─── INPUT ROWS
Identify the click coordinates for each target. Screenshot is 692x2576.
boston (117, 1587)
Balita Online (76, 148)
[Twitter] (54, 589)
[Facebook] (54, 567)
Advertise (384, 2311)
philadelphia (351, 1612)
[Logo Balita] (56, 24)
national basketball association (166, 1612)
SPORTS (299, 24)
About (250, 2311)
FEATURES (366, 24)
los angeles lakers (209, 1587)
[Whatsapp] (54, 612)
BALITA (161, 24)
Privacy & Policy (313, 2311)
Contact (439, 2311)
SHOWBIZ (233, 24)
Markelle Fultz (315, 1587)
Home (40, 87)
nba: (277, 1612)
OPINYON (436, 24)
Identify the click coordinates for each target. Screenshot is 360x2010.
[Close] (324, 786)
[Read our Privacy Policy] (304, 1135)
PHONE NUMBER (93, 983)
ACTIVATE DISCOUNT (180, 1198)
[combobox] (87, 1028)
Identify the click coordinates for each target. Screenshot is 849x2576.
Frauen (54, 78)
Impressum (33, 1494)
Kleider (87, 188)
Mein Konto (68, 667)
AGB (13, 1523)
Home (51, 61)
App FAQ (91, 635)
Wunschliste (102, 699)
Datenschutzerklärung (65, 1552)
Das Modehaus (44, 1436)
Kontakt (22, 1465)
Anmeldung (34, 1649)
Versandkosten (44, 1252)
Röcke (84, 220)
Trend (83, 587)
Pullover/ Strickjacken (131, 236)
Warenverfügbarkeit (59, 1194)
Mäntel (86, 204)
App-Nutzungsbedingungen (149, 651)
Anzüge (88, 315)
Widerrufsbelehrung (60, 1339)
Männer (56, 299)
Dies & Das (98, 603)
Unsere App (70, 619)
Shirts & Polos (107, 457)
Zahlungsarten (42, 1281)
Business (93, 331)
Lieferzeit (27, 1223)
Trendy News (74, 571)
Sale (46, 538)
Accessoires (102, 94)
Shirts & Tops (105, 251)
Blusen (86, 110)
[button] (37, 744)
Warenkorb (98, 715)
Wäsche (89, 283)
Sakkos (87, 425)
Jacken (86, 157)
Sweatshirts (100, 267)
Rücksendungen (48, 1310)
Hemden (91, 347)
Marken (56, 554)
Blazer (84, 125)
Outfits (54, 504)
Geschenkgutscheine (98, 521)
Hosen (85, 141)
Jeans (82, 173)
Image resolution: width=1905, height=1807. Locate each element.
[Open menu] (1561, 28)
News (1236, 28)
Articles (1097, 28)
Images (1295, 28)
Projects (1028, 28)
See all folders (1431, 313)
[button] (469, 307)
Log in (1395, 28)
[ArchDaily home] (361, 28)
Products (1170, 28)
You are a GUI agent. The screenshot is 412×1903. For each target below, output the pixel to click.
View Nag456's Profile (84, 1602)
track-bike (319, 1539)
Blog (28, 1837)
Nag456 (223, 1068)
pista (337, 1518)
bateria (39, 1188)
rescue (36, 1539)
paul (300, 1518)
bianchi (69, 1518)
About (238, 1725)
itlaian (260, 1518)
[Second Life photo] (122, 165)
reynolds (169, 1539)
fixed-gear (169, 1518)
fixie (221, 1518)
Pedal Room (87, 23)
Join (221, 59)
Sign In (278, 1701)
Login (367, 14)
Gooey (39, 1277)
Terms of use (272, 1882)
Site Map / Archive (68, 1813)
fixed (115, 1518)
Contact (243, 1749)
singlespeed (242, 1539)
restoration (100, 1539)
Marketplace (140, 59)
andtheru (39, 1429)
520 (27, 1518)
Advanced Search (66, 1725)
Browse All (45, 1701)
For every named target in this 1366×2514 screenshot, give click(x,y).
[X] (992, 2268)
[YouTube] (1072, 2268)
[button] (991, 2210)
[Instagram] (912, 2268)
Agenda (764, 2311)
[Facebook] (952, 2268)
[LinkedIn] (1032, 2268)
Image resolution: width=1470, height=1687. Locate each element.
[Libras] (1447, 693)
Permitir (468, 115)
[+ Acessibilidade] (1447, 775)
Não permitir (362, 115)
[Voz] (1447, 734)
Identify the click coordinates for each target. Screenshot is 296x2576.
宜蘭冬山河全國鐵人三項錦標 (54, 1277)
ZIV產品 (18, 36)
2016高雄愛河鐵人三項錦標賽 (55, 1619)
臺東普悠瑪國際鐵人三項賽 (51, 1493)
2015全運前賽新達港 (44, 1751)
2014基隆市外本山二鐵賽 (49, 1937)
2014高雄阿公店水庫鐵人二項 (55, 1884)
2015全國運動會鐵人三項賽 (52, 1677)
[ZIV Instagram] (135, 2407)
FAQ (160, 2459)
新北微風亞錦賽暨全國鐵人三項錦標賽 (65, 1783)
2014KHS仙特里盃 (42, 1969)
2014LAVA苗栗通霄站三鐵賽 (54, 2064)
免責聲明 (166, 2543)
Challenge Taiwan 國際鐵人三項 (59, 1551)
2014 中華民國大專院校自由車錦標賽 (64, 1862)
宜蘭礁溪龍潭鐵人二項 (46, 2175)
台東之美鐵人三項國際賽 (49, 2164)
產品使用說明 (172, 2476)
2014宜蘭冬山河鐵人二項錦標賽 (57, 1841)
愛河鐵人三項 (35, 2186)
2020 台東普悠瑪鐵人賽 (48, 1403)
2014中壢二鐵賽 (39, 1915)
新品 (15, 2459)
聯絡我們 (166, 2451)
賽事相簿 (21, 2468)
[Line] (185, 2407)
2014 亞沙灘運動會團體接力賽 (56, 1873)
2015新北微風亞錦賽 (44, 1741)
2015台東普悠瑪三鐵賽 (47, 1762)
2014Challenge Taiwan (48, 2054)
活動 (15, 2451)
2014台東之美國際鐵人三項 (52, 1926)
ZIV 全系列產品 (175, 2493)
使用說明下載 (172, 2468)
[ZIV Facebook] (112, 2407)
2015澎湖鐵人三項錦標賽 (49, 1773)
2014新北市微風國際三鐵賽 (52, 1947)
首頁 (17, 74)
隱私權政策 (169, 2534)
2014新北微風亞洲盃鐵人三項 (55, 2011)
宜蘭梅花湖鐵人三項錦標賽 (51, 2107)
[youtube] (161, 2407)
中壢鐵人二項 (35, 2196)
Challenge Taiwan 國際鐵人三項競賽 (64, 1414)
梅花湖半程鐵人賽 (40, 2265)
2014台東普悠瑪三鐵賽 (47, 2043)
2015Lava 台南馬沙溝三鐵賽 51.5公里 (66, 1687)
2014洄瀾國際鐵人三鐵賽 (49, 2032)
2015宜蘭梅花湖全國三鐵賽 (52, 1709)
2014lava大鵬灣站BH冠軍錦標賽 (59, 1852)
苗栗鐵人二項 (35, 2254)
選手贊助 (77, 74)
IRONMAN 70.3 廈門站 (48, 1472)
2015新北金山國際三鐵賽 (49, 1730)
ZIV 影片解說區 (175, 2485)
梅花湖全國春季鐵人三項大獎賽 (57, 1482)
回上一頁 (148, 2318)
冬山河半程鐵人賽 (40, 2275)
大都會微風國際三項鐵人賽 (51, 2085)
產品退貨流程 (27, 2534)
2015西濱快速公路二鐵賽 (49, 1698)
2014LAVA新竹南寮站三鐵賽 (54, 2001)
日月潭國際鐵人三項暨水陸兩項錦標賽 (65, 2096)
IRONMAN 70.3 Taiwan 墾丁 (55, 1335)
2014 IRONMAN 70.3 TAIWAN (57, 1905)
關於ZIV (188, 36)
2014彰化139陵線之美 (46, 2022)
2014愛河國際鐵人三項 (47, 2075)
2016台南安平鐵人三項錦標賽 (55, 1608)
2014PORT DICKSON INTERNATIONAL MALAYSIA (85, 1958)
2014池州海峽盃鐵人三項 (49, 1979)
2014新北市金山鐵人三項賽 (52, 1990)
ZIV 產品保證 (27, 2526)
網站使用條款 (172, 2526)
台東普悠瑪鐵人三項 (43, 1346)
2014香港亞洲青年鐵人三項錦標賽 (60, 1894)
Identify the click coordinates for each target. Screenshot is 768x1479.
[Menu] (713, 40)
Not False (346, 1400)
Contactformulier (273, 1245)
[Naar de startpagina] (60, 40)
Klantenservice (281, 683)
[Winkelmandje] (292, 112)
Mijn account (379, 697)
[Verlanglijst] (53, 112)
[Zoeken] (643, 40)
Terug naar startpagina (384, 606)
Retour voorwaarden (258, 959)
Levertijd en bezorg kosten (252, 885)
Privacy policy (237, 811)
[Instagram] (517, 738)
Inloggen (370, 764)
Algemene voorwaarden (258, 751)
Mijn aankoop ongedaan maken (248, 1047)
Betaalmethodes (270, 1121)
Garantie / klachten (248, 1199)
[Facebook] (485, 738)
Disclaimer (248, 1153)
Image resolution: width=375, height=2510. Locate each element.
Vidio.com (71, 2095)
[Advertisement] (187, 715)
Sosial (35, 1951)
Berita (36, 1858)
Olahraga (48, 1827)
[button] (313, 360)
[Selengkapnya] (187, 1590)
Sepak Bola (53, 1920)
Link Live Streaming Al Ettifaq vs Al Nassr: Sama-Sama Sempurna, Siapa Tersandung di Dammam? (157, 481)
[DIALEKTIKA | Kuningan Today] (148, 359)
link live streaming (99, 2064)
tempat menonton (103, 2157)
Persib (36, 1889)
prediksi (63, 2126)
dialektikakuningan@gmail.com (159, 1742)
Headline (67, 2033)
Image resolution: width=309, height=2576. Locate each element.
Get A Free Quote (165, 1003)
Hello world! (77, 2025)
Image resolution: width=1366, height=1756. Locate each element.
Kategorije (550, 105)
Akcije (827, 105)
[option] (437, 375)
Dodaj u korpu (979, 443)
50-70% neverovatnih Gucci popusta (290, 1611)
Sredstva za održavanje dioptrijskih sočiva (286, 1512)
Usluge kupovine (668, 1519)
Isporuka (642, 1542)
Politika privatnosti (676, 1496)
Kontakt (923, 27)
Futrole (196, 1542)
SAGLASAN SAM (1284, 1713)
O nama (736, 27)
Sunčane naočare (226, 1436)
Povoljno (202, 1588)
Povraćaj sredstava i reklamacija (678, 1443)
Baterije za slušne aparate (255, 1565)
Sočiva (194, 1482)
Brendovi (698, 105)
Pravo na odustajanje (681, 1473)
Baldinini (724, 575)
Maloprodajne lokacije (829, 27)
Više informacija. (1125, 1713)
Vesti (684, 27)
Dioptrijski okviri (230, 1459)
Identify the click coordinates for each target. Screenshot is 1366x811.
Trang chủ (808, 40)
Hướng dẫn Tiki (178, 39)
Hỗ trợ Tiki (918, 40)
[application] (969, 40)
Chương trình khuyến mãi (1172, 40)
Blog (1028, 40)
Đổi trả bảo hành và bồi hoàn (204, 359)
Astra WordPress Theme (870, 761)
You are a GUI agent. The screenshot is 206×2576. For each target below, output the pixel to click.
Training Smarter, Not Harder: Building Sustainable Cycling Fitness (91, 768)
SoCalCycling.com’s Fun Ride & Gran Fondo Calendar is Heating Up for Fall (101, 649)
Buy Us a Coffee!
──────
SET EXERCISE: Reproduce the stretch of the records above from the line containing "FEATURES (366, 24)" through the line containing "fixie (221, 1518)", changing "Wunschliste" to "Merkliste" and leaving everything else unchanged.

ANSWER TO THIS TASK:
FEATURES (366, 24)
los angeles lakers (209, 1587)
[Whatsapp] (54, 612)
BALITA (161, 24)
Privacy & Policy (313, 2311)
Contact (439, 2311)
SHOWBIZ (233, 24)
Markelle Fultz (315, 1587)
Home (40, 87)
nba: (277, 1612)
OPINYON (436, 24)
Identify the click coordinates for each target. Screenshot is 360x2010.
[Close] (324, 786)
[Read our Privacy Policy] (304, 1135)
PHONE NUMBER (93, 983)
ACTIVATE DISCOUNT (180, 1198)
[combobox] (87, 1028)
Identify the click coordinates for each target. Screenshot is 849x2576.
Frauen (54, 78)
Impressum (33, 1494)
Kleider (87, 188)
Mein Konto (68, 667)
AGB (13, 1523)
Home (51, 61)
App FAQ (91, 635)
Merkliste (102, 699)
Datenschutzerklärung (65, 1552)
Das Modehaus (44, 1436)
Kontakt (22, 1465)
Anmeldung (34, 1649)
Versandkosten (44, 1252)
Röcke (84, 220)
Trend (83, 587)
Pullover/ Strickjacken (131, 236)
Warenverfügbarkeit (59, 1194)
Mäntel (86, 204)
App-Nutzungsbedingungen (149, 651)
Anzüge (88, 315)
Widerrufsbelehrung (60, 1339)
Männer (56, 299)
Dies & Das (98, 603)
Unsere App (70, 619)
Shirts & Polos (107, 457)
Zahlungsarten (42, 1281)
Business (93, 331)
Lieferzeit (27, 1223)
Trendy News (74, 571)
Sale (46, 538)
Accessoires (102, 94)
Shirts & Tops (105, 251)
Blusen (86, 110)
[button] (37, 744)
Warenkorb (98, 715)
Wäsche (89, 283)
Sakkos (87, 425)
Jacken (86, 157)
Sweatshirts (100, 267)
Rücksendungen (48, 1310)
Hemden (91, 347)
Marken (56, 554)
Blazer (84, 125)
Outfits (54, 504)
Geschenkgutscheine (98, 521)
Hosen (85, 141)
Jeans (82, 173)
Image resolution: width=1905, height=1807. Locate each element.
[Open menu] (1561, 28)
News (1236, 28)
Articles (1097, 28)
Images (1295, 28)
Projects (1028, 28)
See all folders (1431, 313)
[button] (469, 307)
Log in (1395, 28)
[ArchDaily home] (361, 28)
Products (1170, 28)
You are a GUI agent. The screenshot is 412×1903. For each target below, output the pixel to click.
View Nag456's Profile (84, 1602)
track-bike (319, 1539)
Blog (28, 1837)
Nag456 (223, 1068)
pista (337, 1518)
bateria (39, 1188)
rescue (36, 1539)
paul (300, 1518)
bianchi (69, 1518)
About (238, 1725)
itlaian (260, 1518)
[Second Life photo] (122, 165)
reynolds (169, 1539)
fixed-gear (169, 1518)
fixie (221, 1518)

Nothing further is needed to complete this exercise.